Nul besoin de labels ou d’audits pour concilier entrepreneuriat et préservation de l’intérêt général. Ben Cohen et Jerry Greenfield en sont la preuve depuis quatre décennies.

B Corporation aux États-Unis, Socièta Benefit en Italie, entreprise à mission en France… Les statuts récompensant les sociétés les plus vertueuses fleurissent en ce début de siècle. Mais certains dirigeants n’ont pas attendu leur arrivée pour agir en faveur d’un capitalisme plus respectueux de l’environnement, de la qualité des produits proposés ou des conditions de travail des collaborateurs. Parmi les précurseurs, citons Ben Cohen et Jerry Greenfield qui se cachent derrière la multinationale Ben&Jerry’s. Les deux Américains, charismatiques et socialement engagés sont parvenus à imposer leur vision sur le long terme. Avec, à la clé, une croissance économique qui fait des envieux.

Une station service dans le Vermont

C’est en 1978 que les deux amis d’enfance ouvrent leur première boutique de crèmes glacées dans une station-service désaffectée située à Burlington. Cette petite ville, capitale du très progressiste État du Vermont, est le fief électoral de Bernie Sanders, porte-étendard de la gauche au pays de l’oncle Sam. Une zone parfaite, donc, pour créer une entreprise à mission avant l’heure. Les affaires sont florissantes, surtout à partir de 1981, année où le Time décerne à Ben&Jerry’s le titre de « meilleures glaces du monde ». Ces dernières sont fabriquées dans des lieux de  production au fonctionnement étonnant.

Les collaborateurs les mieux payés, en l’occurrence les patrons fondateurs, ne peuvent gagner plus de cinq fois le salaire minimum en vigueur dans la société (la règle sera suspendue en 1994). Sécurité sociale, mutuelles : les conditions de travail détonnent dans un pays où le libéralisme à la Reagan triomphe. L’entreprise met l’accent sur le local en achetant son lait aux petits producteurs des environs quitte à ce qu’il soit plus cher. 7,5 % des bénéfices de la marque sont reversés à une fondation qui mène des programmes scolaires et sociaux au service des plus démunis. Certes, la vision de Cohen et Greenfield est coûteuse. Mais les profits sont au rendez-vous.

Conquête d'Unilever

En 2000, le géant de l’agroalimentaire Unilever met la main sur Ben&Jerry’s pour 326 millions de dollars. Les fondateurs acceptent la transaction à une condition : on ne touche sous aucun prétexte aux valeurs originelles. La gestion opérationnelle du glacier passe alors entre les mains du Français Yves Couette puis du Norvégien Jostein Solheim qui marchent dans les traces des deux pionniers du capitalisme responsable.

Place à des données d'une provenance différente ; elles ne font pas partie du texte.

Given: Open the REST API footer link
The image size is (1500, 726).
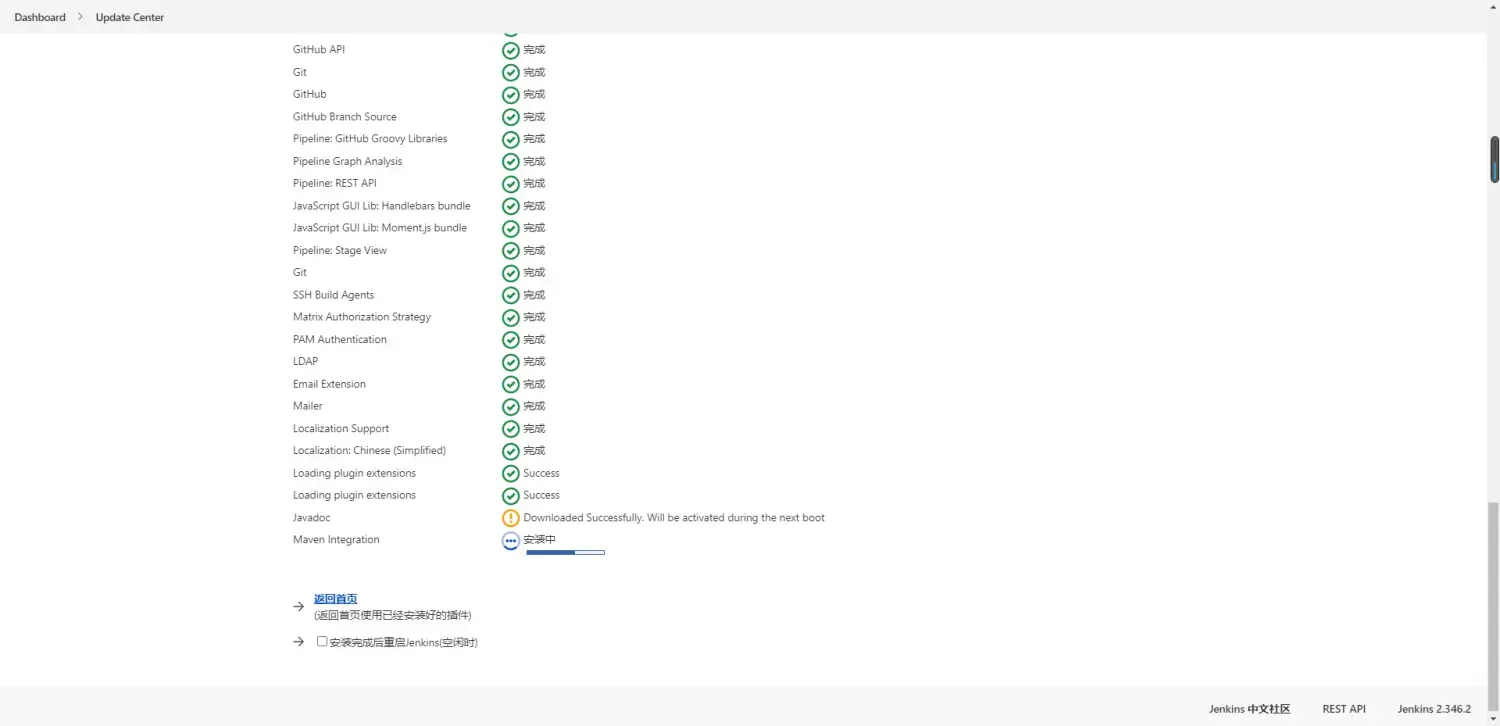Looking at the screenshot, I should 1344,709.
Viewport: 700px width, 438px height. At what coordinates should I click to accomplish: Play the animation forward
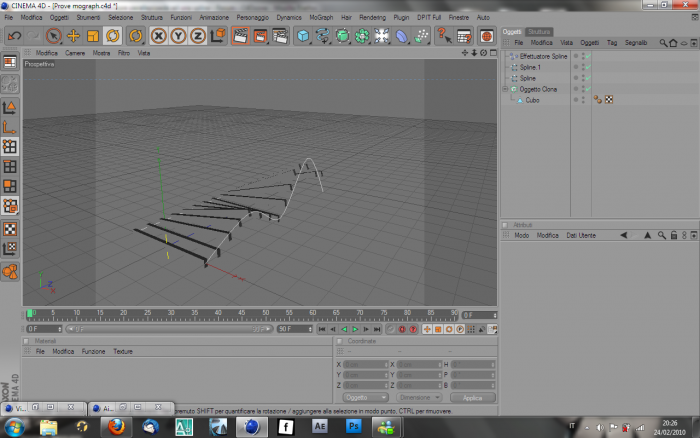355,329
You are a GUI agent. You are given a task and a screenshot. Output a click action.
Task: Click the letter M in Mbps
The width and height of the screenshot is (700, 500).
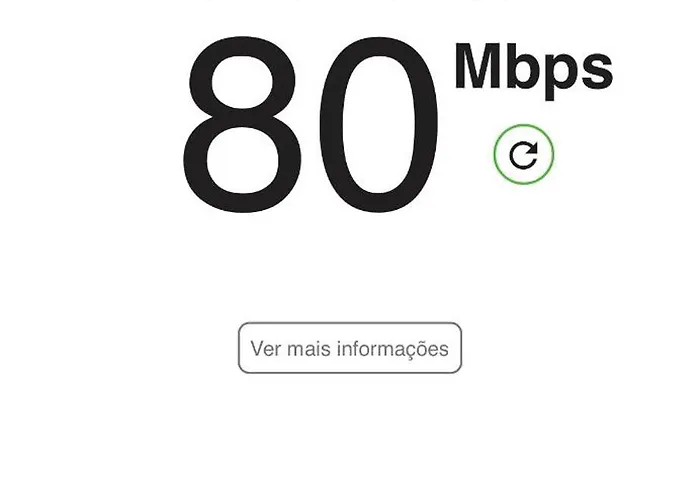point(477,66)
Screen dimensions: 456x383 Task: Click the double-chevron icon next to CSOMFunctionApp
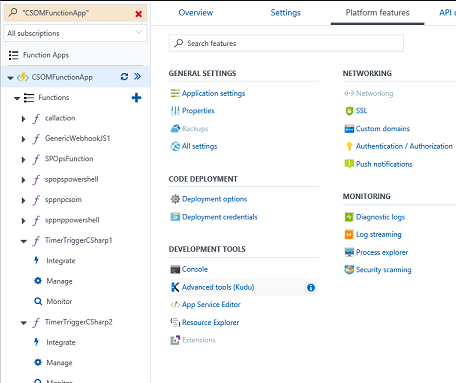pos(137,77)
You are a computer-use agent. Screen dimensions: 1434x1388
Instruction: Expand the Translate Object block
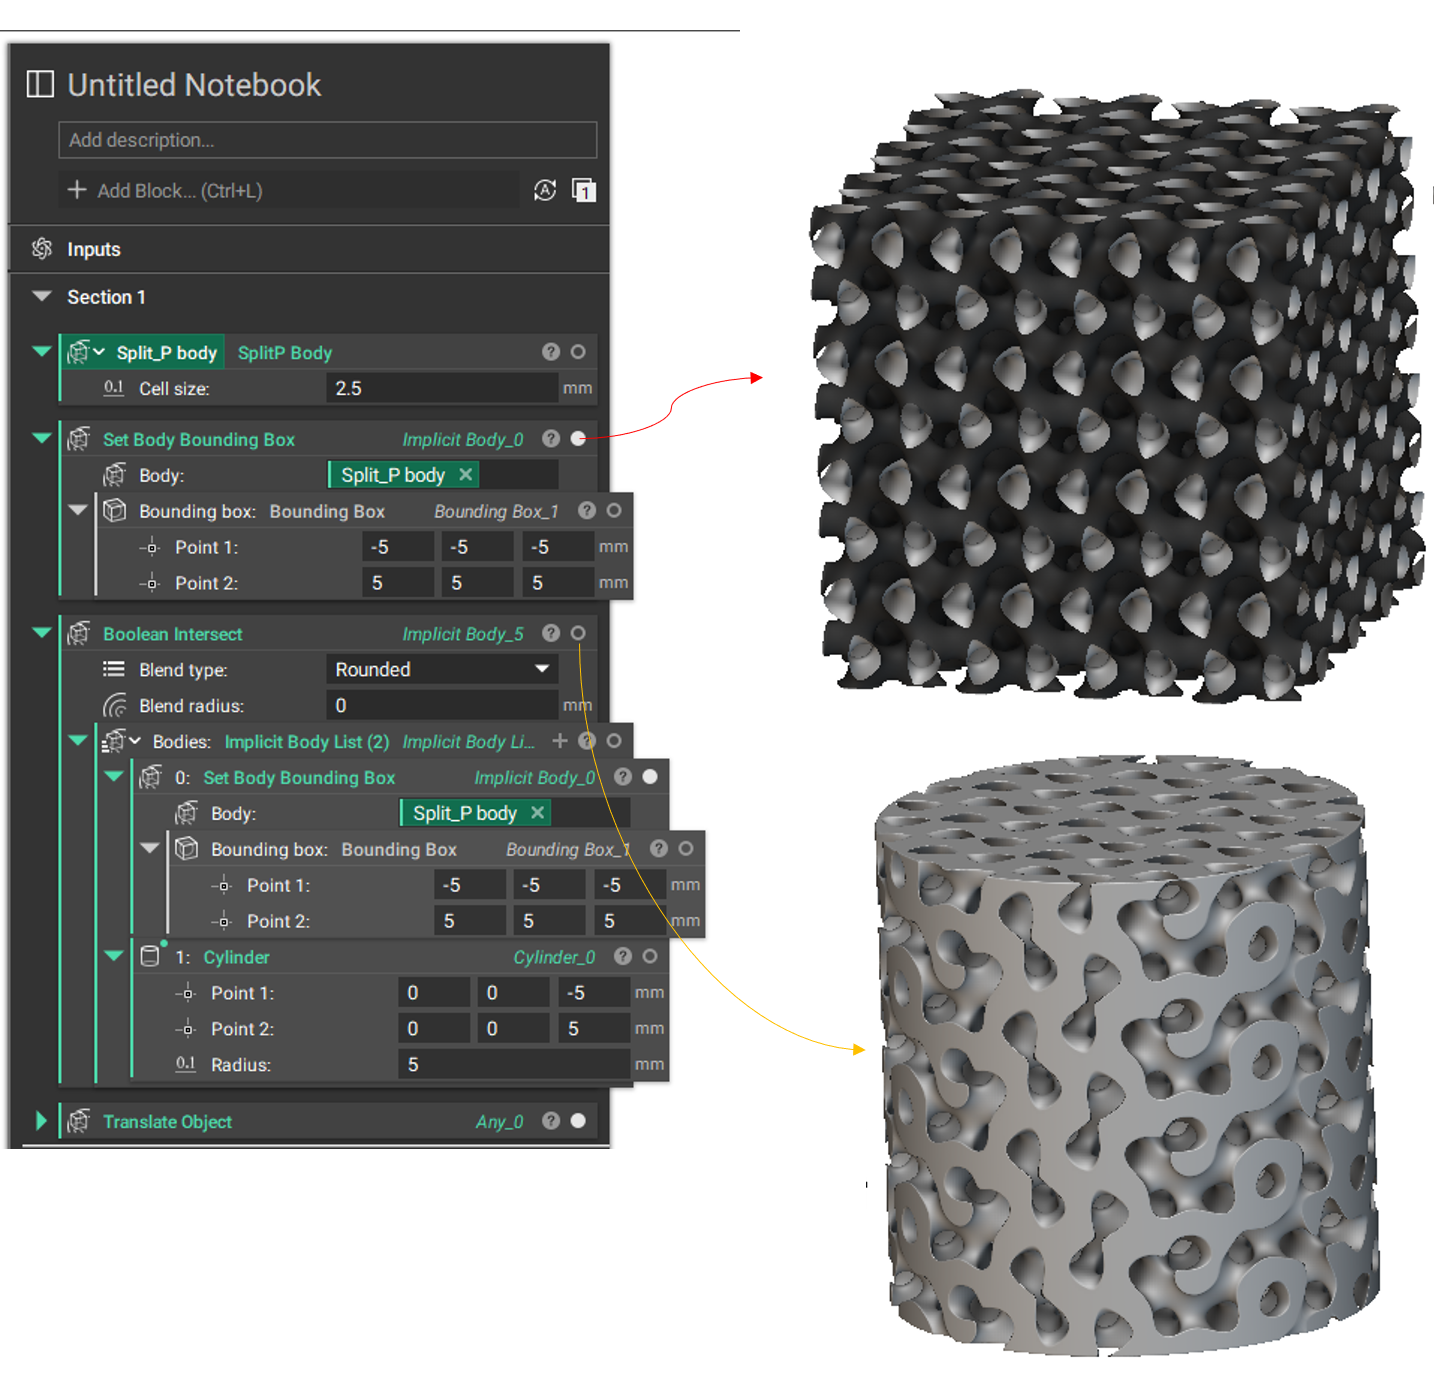click(x=41, y=1121)
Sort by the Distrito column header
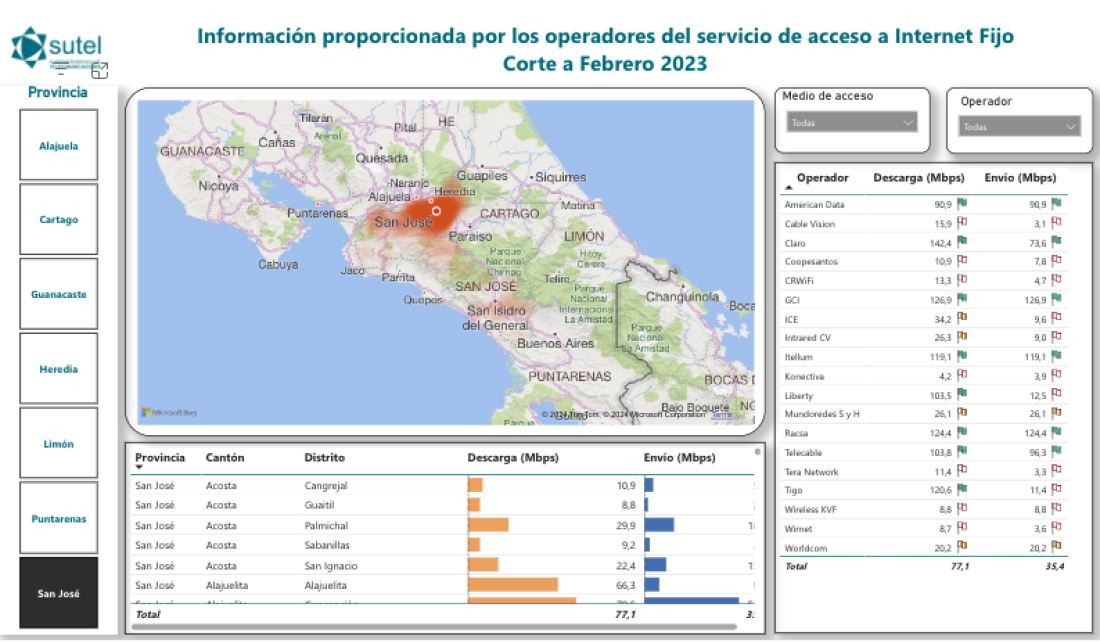Image resolution: width=1100 pixels, height=643 pixels. coord(324,458)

Unilever s'engage à respecter les valeurs du groupe

En 2003, le  programme Caring Dairy s’engage à proposer des produits respectueux de l’environnement puis, dix ans plus tard, Ben&Jerry’s promet de bannir progressivement les OGM de ses sorbets. La firme de Burlington est également présente sur le terrain politique. Si elle ne soutient aucun parti, elle déploie des campagnes pour inciter les jeunes citoyens à s’inscrire sur les listes électorales, milite contre les forages pétroliers en Alaska ou contre les niches fiscales. Un engagement qui ne met pas pour autant le business de côté. En 2019, la marque a vendu pour 681 millions de dollars de glace, devançant son grand concurrent Häagen-Dazs.